(C) Patrick Muller
Toute personne souhaitant se rendre en voiture de Pétange à Weiswampach a l’embarras du choix : autoroute, route panoramique via les routes départementales ou encore l‘itinéraire « Dreibunn » qui traverse presque intégralement le Grand Duché du sud au nord. Pratique pour l’homme, mais mauvais pour la flore et la faune. Dans le jargon écologique, ce morcellement du paysage s’appelle fragmentation, et il entraîne notoirement une perte en matière de diversité des espèces.
Si l’on connaît les zones à protéger en priorité, l’on peut trouver un compromis entre les besoins humains en termes de surface et la protection de notre héritage naturel.
Mais comment mesure-t-on donc la valeur naturelle d’un paysage ? Voilà la question traitée par Guy Colling, Claudio Walzberg et Marc Moes dans le cadre du projet Key Areas for Biodiversity in Luxembourg.
Comment déterminer si une zone est importante pour la protection de la nature ?
Ils ont d’abord analysé le développement de la construction de routes et de l’extension de l’habitat au cours des 40 dernières années. Il est particulièrement alarmant d‘observer la situation dans le centre et au sud du pays, là où de plus en plus de terres deviennent les proies de l’urbanisation.
Ensuite, l’on a examiné la situation actuelle de la diversité des espèces ainsi que de l’espace vital au Luxembourg. À cet effet, d’anciennes observations relatives aux espèces et à l’espace vital furent d’une part inscrites sur des cartes, et l’on utilisa d’autre part la technique des landscape metrics afin de calculer la valeur naturelle du paysage (voir Info box).
L’hypothèse de départ de cette technique est que les paysages construits à la manière d’une mosaïque en abritent une proportion plus élevée en termes d’espace vital et d’espèces que les zones uniformes.
Enfin, les chercheurs ont encore établi des valeurs de mesure afin d’évaluer les différentes zones selon leur importance pour la conservation générale des espèces.

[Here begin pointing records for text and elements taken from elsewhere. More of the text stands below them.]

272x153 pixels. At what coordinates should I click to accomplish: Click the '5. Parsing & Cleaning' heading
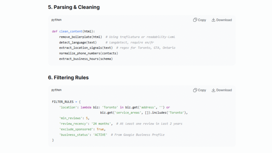coord(74,7)
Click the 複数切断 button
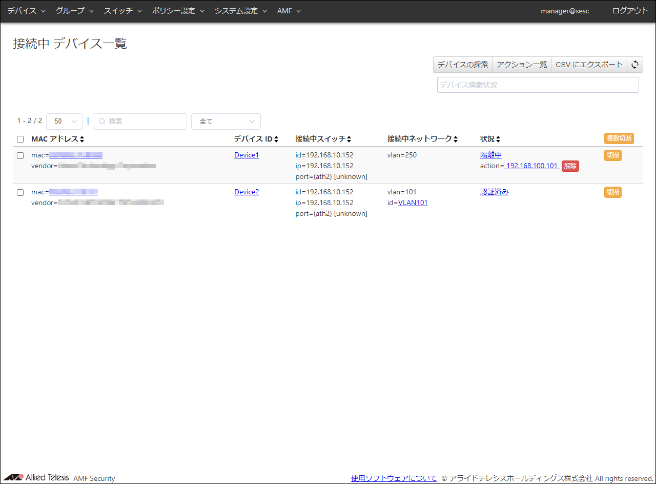 (619, 138)
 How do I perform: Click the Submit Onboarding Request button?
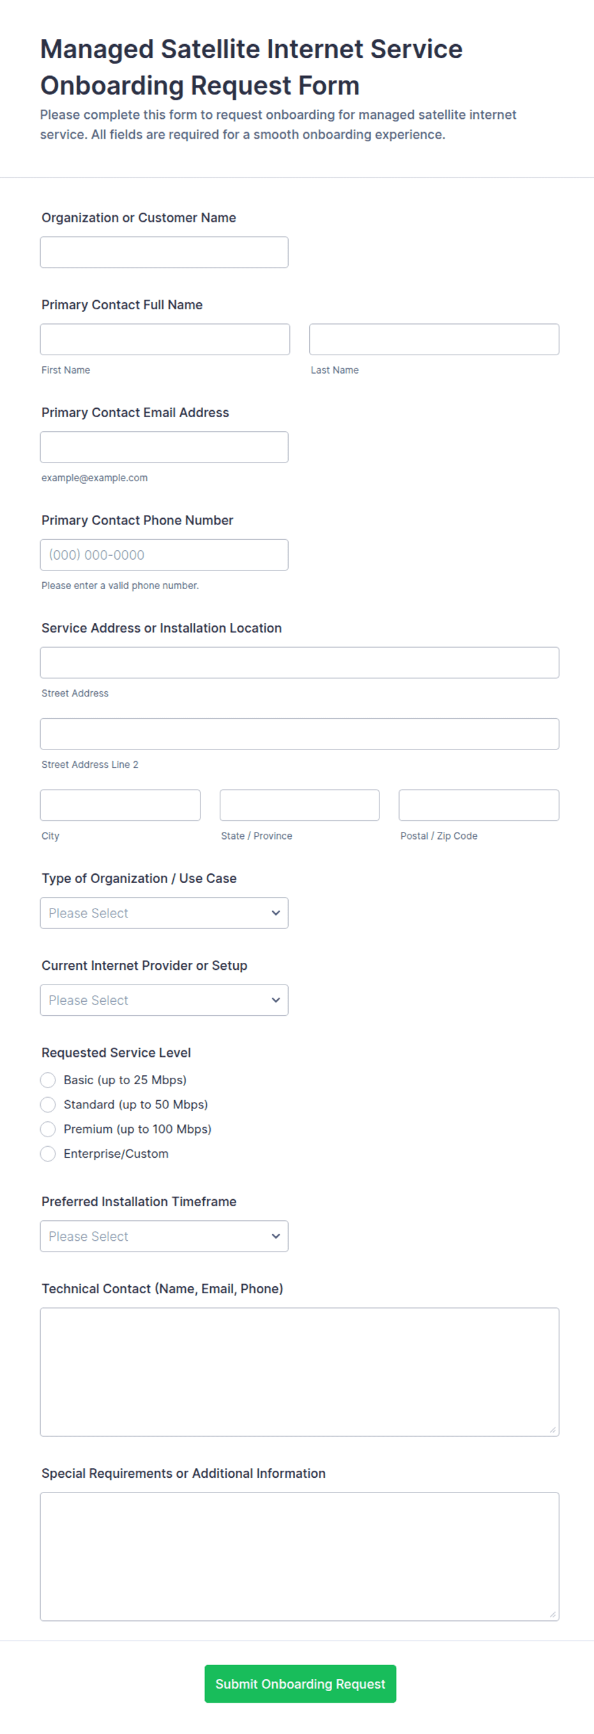[x=300, y=1684]
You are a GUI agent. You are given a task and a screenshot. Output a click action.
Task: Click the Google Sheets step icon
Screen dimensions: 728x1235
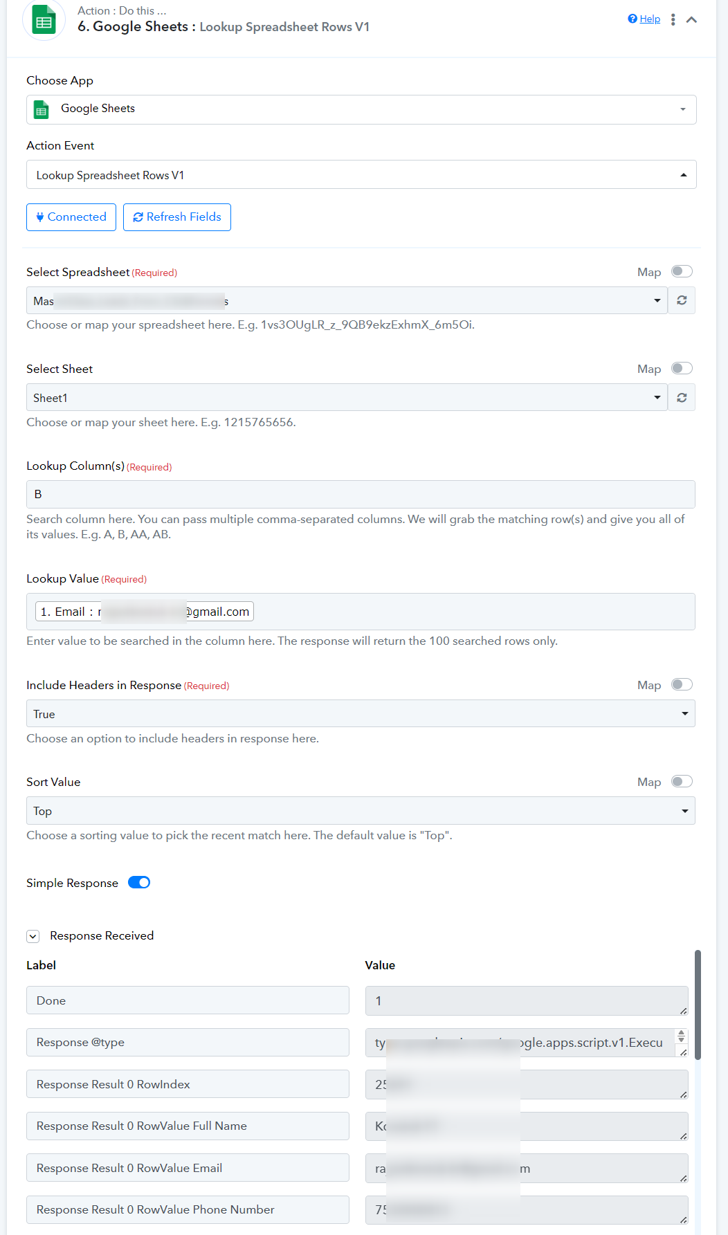(x=44, y=21)
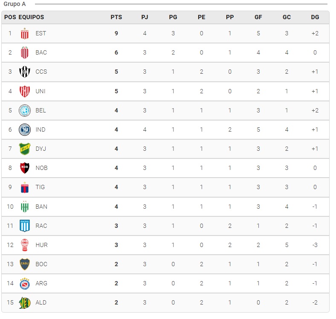This screenshot has height=319, width=336.
Task: Open the HUR team crest
Action: click(25, 245)
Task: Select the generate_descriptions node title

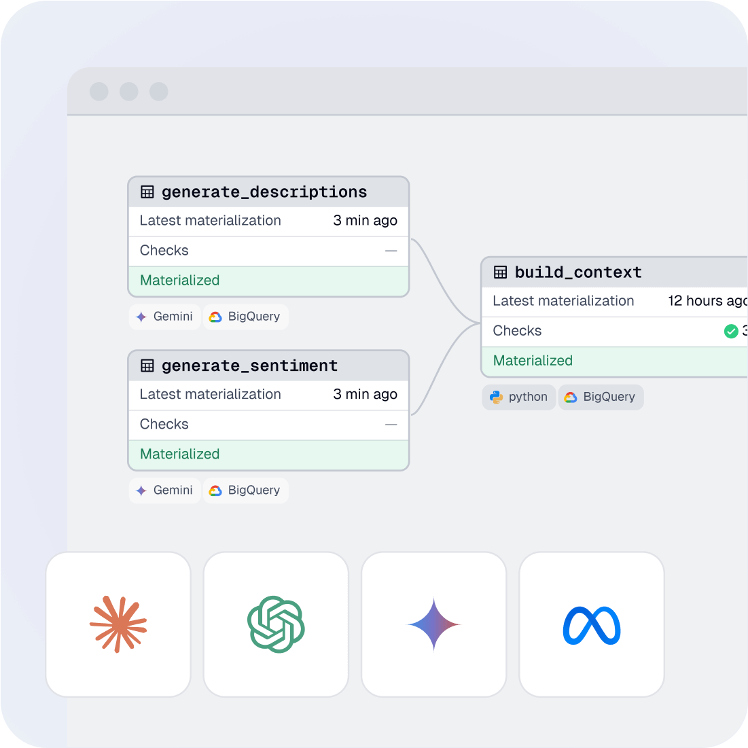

À cet égard, il s’agissait surtout de la présence de structures indispensables pour de nombreuses espèces, comme par exemple les haies ou les arbres isolés.
La présence de faune ou de flore menacée s’est également vu accorder une attention toute spéciale dans l’évaluation. « À l’échelle nationale, il existe de nombreuses espèces menacées, qui n’apparaissent cependant que sur des surfaces réduites, et très peu d’espèces qui sont présentes partout. »
Si l’on protège l’espace vital des espèces menacées, l’on en conservera automatiquement un maximum.
La protection de la nature nécessite un maximum de données
Selon Guy Colling, il fut rapidement constaté que les observations disponibles en matière d’espèces et d’espace vital n‘étaient pas vraiment suffisantes. L’on déplorait d’une part un manque d’observateurs et d’autre part le fait que les technologies modernes comme le GPS n’étaient pas suffisamment développées, ce qui compliquait le positionnement précis des observations sur les cartes.
Malgré cela, cette collection de données sur la structure des paysages, les espaces vitaux spécifiques ainsi que les éléments de la faune et de la flore qui leur sont attribués ouvre de nombreuses possibilités par exemple pour assurer une protection ciblée de la population.
De plus, on a, depuis l’achèvement du projet, procédé à l’exécution d’un cadastre national du biotope et à l’enregistrement du peuplement de toute une série d’espèces animales. Avec les données supplémentaires, il est dès lors possible de faire des propositions de mesures de qualité supérieure en matière de gestion de la protection de la nature et de planification des territoires nationaux.
Auteur: Liza Glesener
Infobox
Si un espace naturel de grande taille est divisé par des routes (ou d’autres structures artificielles), celui-ci ne perd en théorie qu’une surface restreinte, mais en pratique cela engendre de nombreuses surfaces partielles plus ou moins isolées, étant donné que les routes constituent une barrière difficilement franchissable pour de nombreux êtres vivants.
Plus ces surfaces sont petites et isolées, plus le danger est grand que les réserves de faune et de flore ne puissent plus être maintenues et que celles-ci finissent par disparaître petit à petit. La perte complète d’espace vital, laquelle est par exemple conditionnée par l’extension galopante des villes, présente cependant des conséquences bien plus radicales pour de nombreuses espèces.
Les dénommées landscape metrics sont déjà utilisées depuis les années 80 aux Etats-Unis et trouvent à présent aussi une application en Europe.
L’hypothèse de départ de cette technique est que les paysages structurés à la manière d’une mosaïque abritent une proportion plus élevée en termes d’espace vital et d’espèces que les zones uniformes.
Des valeurs de mesure sont attribuées aux différentes caractéristiques du paysage naturel, comme par exemple, la surface totale, le nombre, la taille et la forme des espaces vitaux partiels, et c’est au moyen de celles-ci que le paysage est évalué.